Александр Твардовский был подлинным сыном времени, прошел все лабиринты, бился о стены всех тупиков страшной и великой эпохи в жизни страны. Время великого перелома: коллективизация, индустриализация, революция, террор, массовый подъем и массовые репрессии, война, победа и новые трагедии... Все было пережито и осмыслено... Твардовский всегда был честен в поэзии и жизни. Он искренне верил в идею всеобщего счастья, писал о том, что считал правдой, пережил и увлечение коммунистическими идеями, и долгое мучительное прозрение и разочарование, и, наконец, судил и себя, и время. Приговор его сдержан, справедлив и неумолим.
В 30-е годы Твардовский верил в колхозы, писал с восторженностью о близком завершении великого дела, позднее отмечая «чистосердечную муку натяжек и недомолвок в главном». Он, как и многие поэты и писатели, «восторженно и безгранично» верил в идею, в колхозы, в коллективизм. Отсюда шло «желание видеть в едва заметном или выбранном из всей сложности дела то, что свидетельствовало бы о близкой, незамедлительной победе этого дела». Главное в этом — чистосердечность, «нетерпение сердца», жаждущего скорейшего счастья для всех и каждого. Твардовский никогда не лгал в стихах, но он был не только певцом, но и порождением времени. Вместе со многими он искренне заблуждался, но был в числе немногих, кто осмыслил свои заблуждения и не побоялся сказать об этом. Твардовский старался быть предельно честным в изображении времени, историографом и летописцем, а не проповедником какой-то идеи. Поэтому многие его произведения долгое время оставались невостребованными, не переиздавались.

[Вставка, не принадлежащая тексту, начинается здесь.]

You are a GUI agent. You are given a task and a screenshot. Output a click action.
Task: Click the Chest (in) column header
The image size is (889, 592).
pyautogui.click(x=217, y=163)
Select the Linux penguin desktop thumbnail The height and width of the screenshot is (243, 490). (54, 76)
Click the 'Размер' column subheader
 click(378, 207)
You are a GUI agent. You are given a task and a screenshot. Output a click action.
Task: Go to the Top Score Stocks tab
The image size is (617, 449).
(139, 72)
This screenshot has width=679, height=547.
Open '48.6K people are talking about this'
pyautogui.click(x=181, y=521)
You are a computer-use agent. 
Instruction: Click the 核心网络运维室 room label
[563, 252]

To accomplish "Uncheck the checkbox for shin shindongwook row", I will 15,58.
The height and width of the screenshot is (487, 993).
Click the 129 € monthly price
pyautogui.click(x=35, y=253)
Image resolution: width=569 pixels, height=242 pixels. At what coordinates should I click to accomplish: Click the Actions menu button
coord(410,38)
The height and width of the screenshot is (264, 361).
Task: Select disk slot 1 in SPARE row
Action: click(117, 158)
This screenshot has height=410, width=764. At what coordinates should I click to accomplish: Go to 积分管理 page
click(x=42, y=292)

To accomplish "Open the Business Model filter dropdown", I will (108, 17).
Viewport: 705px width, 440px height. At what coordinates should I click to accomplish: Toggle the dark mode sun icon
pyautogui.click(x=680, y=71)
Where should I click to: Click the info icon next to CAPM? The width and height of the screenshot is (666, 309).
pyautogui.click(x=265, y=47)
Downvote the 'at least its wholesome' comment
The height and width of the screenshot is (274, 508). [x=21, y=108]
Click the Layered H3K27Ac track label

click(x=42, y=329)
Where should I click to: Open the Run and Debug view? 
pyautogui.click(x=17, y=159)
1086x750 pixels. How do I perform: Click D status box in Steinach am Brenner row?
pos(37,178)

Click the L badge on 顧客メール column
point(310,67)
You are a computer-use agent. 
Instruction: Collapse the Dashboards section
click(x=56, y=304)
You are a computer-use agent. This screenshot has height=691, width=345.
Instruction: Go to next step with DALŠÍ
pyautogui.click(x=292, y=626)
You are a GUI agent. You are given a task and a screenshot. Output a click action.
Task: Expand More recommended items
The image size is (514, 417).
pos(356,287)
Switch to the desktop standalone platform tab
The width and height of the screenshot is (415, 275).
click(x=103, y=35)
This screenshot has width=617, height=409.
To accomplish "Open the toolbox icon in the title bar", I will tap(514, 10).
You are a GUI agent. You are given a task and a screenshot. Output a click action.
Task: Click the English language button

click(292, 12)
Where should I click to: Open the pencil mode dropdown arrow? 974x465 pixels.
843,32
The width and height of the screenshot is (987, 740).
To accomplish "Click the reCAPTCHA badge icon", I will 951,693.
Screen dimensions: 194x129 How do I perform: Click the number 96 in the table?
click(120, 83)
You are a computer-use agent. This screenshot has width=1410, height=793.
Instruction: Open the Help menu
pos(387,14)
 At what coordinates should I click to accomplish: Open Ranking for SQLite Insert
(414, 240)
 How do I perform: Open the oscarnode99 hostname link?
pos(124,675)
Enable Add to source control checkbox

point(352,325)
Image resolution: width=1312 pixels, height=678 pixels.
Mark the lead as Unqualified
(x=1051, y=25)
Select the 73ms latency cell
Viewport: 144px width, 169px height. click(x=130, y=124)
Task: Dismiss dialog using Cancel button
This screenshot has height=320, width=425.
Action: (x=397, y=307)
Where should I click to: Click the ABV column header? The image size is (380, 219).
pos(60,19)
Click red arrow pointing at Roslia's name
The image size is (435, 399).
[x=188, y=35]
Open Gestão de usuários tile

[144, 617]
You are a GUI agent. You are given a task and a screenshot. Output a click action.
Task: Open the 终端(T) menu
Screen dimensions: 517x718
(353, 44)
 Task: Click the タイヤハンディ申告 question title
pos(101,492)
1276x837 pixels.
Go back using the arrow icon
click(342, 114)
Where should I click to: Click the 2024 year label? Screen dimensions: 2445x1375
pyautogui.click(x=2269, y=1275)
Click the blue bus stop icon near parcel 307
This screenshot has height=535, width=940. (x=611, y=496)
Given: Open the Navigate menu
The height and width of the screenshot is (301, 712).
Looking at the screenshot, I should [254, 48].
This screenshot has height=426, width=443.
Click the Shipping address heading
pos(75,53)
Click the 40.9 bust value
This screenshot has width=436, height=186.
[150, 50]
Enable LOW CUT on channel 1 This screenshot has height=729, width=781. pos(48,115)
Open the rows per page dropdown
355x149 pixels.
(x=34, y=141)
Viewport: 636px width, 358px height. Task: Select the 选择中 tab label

В конце 40-х годов была начата работа над поэмой «За далью — даль». В ней Твардовский переосмысливает эпоху, когда над страной встал «грозный дух», которого восславляли, перед которым трепетали, имя которого заменило имя Божие. Но Твардовский все еще не судит Сталина, многое относя на счет людей, которые сами творят себе богов, списывая жестокость времени на то, что слишком грандиозными были задачи, решаемые новой властью.
Что ж, если опыт вышел боком,
Кому пенять, что он таков?
Великий Ленин не был богом
И не учил творить богов.
Сталин был не богом, поэт пытается оправдать его, называя суровым отцом своего народа, который «мог на целые народы обрушить свой верховный гнев». Во имя славы и победы он заставляет выполнять невыполнимые пятилетние планы, ценой огромных жертв начинать великие стройки, во имя далекого будущего уничтожает настоящее. Но кто же в ответе за это? Твардовский не пытается переложить вину на одного человека. В п
Предай в пути родного брата
И друга лучшего тайком...
Все оправдано во имя великой цели, все делается именем Сталина:
И лжесвидетельствуй во имя,
И зверствуй именем вождя.
Трагедия в том, что сталинское время, система ценностей были таковы, что снимали ответственность с каждого конкретного человека. Не нужно было мучится, делая выбор, не нужно думать о совести. Совестью народа назначил себя диктатор, и это очень удобно для всякой мерзости и нечисти, которая всегда может сказать: мы ни в чем не виноваты, мы поступали так, как считалось правильным, выполняли приказ и творили зло во имя великой идеи.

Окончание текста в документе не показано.